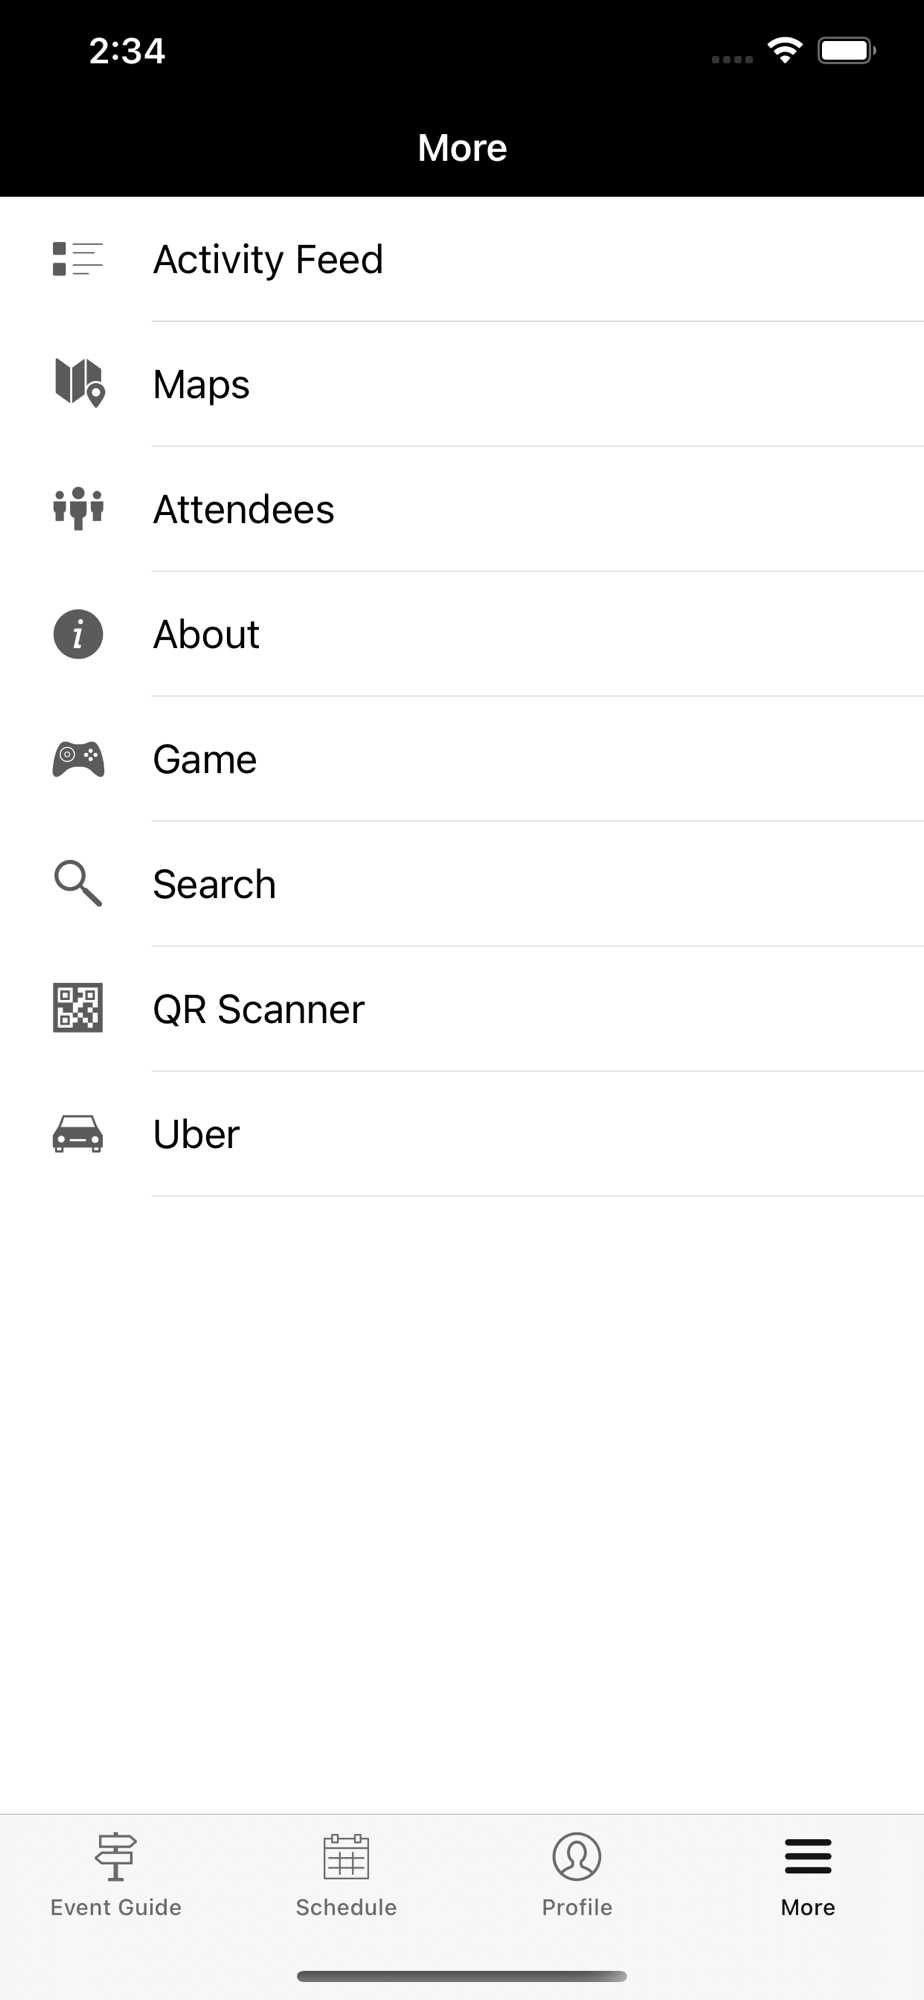Select the More tab in bottom bar
The width and height of the screenshot is (924, 2000).
point(808,1875)
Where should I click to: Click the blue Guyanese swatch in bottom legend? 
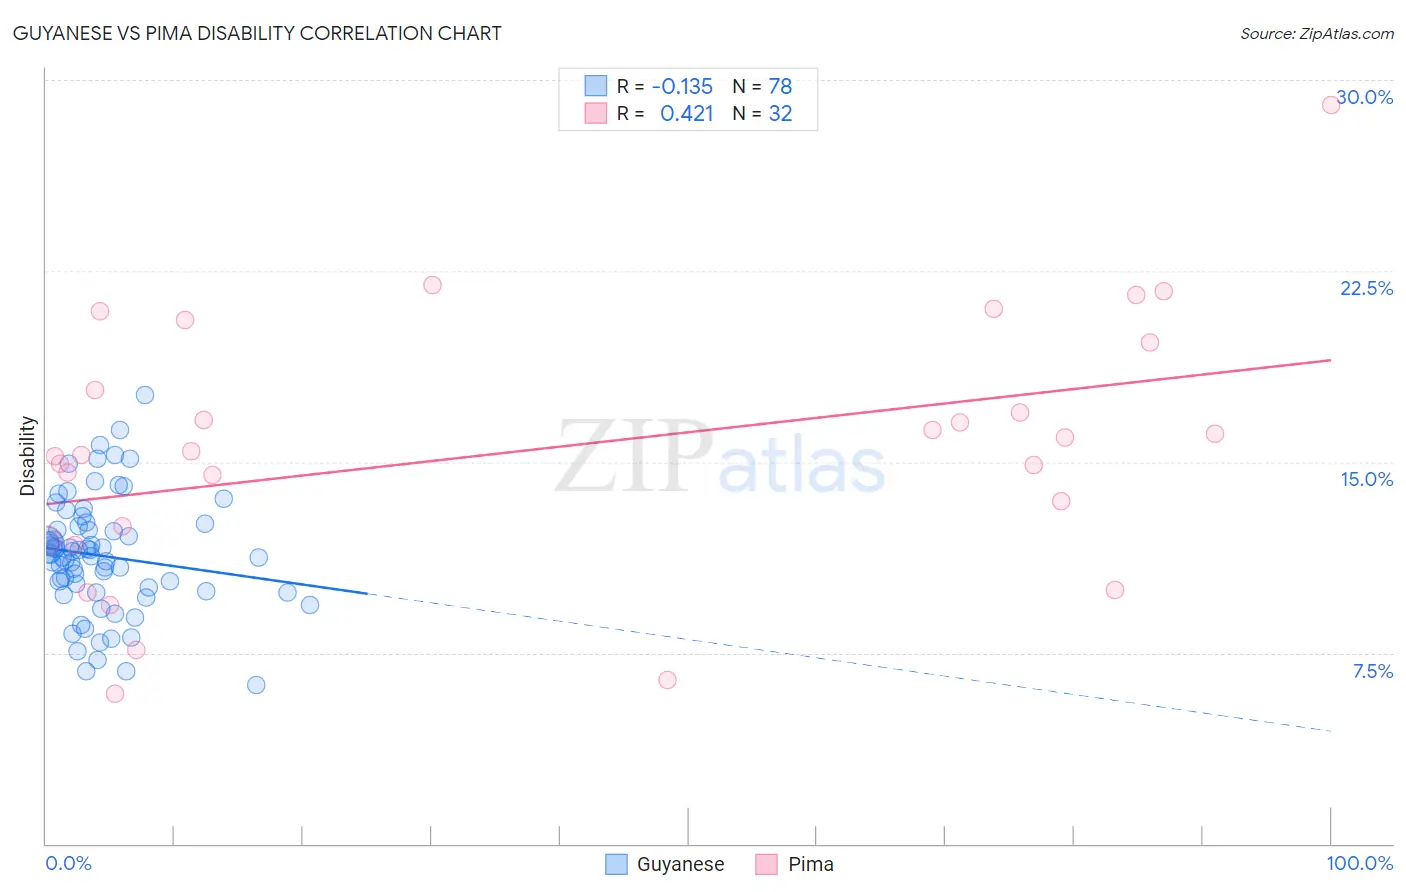tap(617, 864)
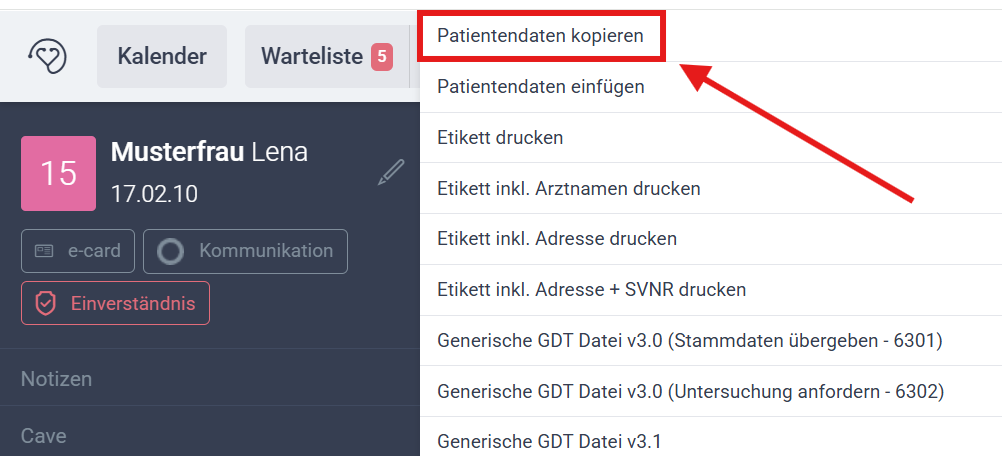Click the e-card card icon
This screenshot has height=456, width=1002.
pyautogui.click(x=45, y=251)
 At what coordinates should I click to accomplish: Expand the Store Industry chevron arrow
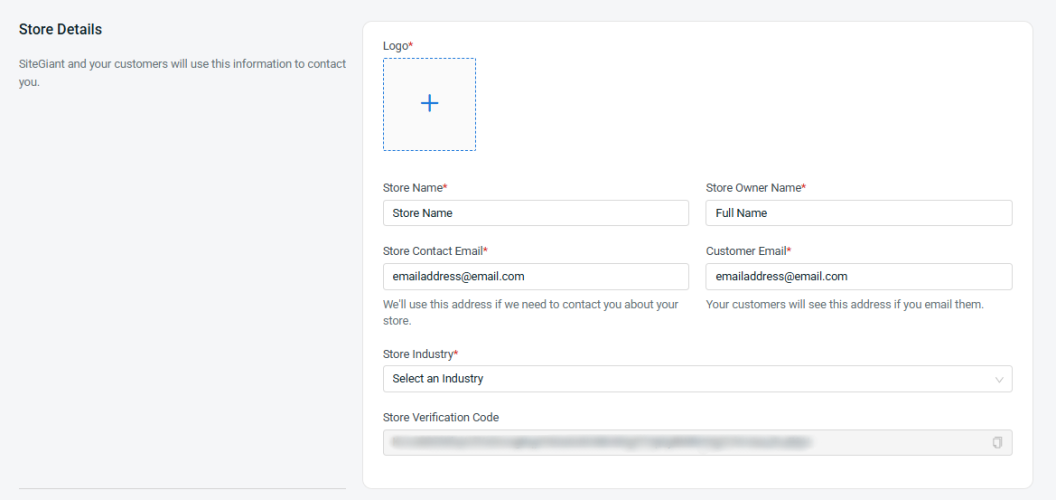(x=998, y=380)
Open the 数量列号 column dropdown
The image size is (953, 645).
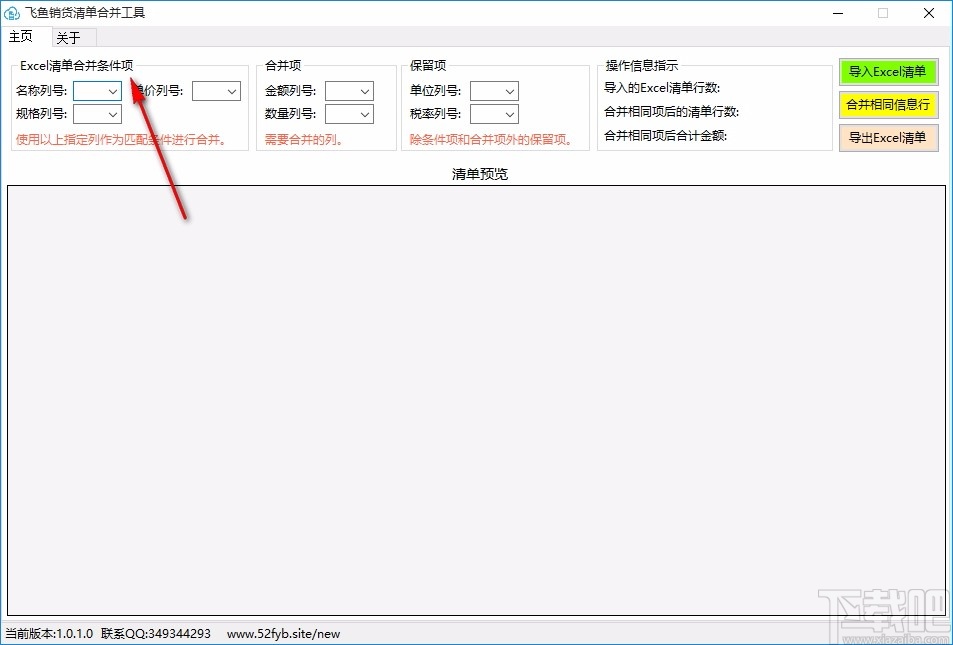(364, 113)

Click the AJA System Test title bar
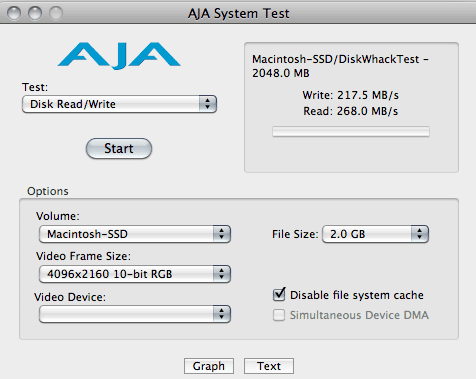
________________________
[BRIEF]
Transcribe exactly, and only, the lines from the one with "The image size is (953, 645)." through the final line of the data above. The pictures stay out.

[COMPLETED EXERCISE]
The image size is (953, 645).
(364, 113)

Click the AJA System Test title bar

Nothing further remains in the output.